Read committed is the second weakest of the four isolation levels defined by the SQL standard. Nevertheless, it is the default isolation level for many database engines, including SQL Server. This post in a series about isolation levels and the ACID properties of transactions looks at the logical and physical guarantees actually provided by read committed isolation.
Logical Guarantees
The SQL standard requires that a transaction running under read committed isolation reads only committed data. It expresses this requirement by forbidding the concurrency phenomenon known as a dirty read. A dirty read occurs where a transaction reads data that has been written by another transaction, before that second transaction completes. Another way of expressing this is to say that a dirty read occurs when a transaction reads uncommitted data.
The standard also mentions that a transaction running at read committed isolation might encounter the concurrency phenomena known as non-repeatable reads and phantoms. Though many books explain these phenomena in terms of a transaction being able to see changed or new data items if data is subsequently re-read, this explanation can reinforce the misconception that concurrency phenomena can only occur inside an explicit transaction that contains multiple statements. This is not so. A single statement without an explicit transaction is just as vulnerable to the non-repeatable read and phantom phenomena, as we we will see shortly.
That is pretty much all the standard has to say on the subject of read committed isolation. At first sight, reading only committed data seems like a pretty good guarantee of sensible behaviour, but as always the devil is in the detail. As soon as you start to look for potential loopholes in this definition, it becomes only too easy to find instances where our read committed transactions might not produce the results we might expect. Again, we will discuss these in more detail in a moment or two.
Differing Physical Implementations
There are at least two things that mean the observed behaviour of the read committed isolation level might be quite different on different database engines. First, the SQL standard requirement to read only committed data does not necessarily mean that the committed data read by a transaction will be the most-recently committed data.
A database engine is allowed to read a committed version of a row from any point in the past, and still comply with the SQL standard definition. Several popular database products implement read committed isolation this way. Query results obtained under this implementation of read committed isolation might be arbitrarily out-of-date, when compared with the current committed state of the database. We will cover this topic as it applies to SQL Server in the next post in the series.
The second thing I want to draw your attention to is that the SQL standard definition does not preclude a particular implementation from providing additional concurrency-effect protections beyond preventing dirty reads. The standard only specifies that dirty reads are not allowed, it does not require that other concurrency phenomena must be allowed at any given isolation level.
To be clear about this second point, a standards-compliant database engine could implement all isolation levels using serializable behaviour if it so chose.
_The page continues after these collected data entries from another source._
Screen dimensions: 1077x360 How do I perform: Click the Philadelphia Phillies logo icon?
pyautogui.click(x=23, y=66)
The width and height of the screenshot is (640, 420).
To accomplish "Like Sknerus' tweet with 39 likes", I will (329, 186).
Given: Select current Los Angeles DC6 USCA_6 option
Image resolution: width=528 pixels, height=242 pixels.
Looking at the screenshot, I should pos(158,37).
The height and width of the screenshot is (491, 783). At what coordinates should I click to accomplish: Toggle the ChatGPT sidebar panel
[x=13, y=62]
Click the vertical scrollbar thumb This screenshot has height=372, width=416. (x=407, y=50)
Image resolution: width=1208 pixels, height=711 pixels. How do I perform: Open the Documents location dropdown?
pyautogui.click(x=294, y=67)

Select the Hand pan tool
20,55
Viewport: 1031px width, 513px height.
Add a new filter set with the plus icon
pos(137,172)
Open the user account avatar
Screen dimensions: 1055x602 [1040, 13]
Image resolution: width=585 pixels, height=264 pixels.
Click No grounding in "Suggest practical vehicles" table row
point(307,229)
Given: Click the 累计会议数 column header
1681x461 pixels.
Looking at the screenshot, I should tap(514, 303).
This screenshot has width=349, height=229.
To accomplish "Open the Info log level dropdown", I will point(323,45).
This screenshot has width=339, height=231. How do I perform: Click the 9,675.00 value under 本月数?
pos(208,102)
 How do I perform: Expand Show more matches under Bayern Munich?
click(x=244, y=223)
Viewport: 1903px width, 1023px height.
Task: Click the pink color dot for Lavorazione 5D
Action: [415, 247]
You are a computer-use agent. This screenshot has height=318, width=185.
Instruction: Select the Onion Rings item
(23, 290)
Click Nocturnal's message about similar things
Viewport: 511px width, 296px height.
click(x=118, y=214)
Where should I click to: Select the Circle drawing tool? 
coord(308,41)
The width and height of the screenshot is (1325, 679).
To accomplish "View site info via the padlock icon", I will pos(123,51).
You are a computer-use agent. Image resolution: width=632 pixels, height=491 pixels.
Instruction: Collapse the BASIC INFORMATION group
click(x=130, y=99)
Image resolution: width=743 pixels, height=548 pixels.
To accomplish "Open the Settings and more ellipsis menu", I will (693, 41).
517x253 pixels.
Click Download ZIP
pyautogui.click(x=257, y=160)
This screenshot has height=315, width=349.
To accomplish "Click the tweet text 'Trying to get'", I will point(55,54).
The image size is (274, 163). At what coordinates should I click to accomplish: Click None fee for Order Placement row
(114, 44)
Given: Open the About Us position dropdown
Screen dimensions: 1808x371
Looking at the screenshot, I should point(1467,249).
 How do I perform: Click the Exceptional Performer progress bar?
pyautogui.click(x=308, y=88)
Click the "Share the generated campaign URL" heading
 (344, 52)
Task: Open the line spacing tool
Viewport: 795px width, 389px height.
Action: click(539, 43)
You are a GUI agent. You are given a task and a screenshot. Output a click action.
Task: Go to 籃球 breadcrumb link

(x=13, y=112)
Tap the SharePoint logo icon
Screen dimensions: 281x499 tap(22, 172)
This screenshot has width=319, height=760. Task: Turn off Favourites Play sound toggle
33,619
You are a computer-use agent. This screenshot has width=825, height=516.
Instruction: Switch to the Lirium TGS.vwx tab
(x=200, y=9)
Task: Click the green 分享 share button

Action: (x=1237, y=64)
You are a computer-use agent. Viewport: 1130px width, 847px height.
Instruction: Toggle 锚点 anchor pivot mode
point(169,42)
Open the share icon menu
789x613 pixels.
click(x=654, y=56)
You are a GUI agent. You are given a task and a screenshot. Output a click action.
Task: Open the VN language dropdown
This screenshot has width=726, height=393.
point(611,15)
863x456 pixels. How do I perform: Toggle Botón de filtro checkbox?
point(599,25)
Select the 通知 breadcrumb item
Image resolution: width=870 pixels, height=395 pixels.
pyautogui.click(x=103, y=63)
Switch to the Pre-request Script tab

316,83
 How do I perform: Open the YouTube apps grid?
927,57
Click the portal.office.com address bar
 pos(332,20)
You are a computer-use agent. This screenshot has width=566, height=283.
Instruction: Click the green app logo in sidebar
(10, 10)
Some major commercial database engines also provide an implementation of read committed that goes well beyond simply preventing dirty reads (though none go as far as providing complete Isolation in the ACID sense of the word).
In addition to that, for several popular products, read committed isolation is the lowest isolation level available; their implementations of read uncommitted isolation are exactly the same as read committed. This is allowed by the standard, but these sorts of differences do add complexity to the already difficult task of migrating code from one platform to another. When talking about the behaviours of an isolation level, it is usually important to specify the particular platform as well.
As far as I know, SQL Server is unique among the major commercial database engines in providing two implementations of the read committed isolation level, each with very different physical behaviours. This post covers the first of these, locking read committed.
SQL Server Locking Read Committed
If the database option READ_COMMITTED_SNAPSHOT
is OFF
, SQL Server uses a locking implementation of the read committed isolation level, where shared locks are taken to prevent a concurrent transaction from concurrently modifying the data, because modification would require an exclusive lock, which is not compatible with the shared lock.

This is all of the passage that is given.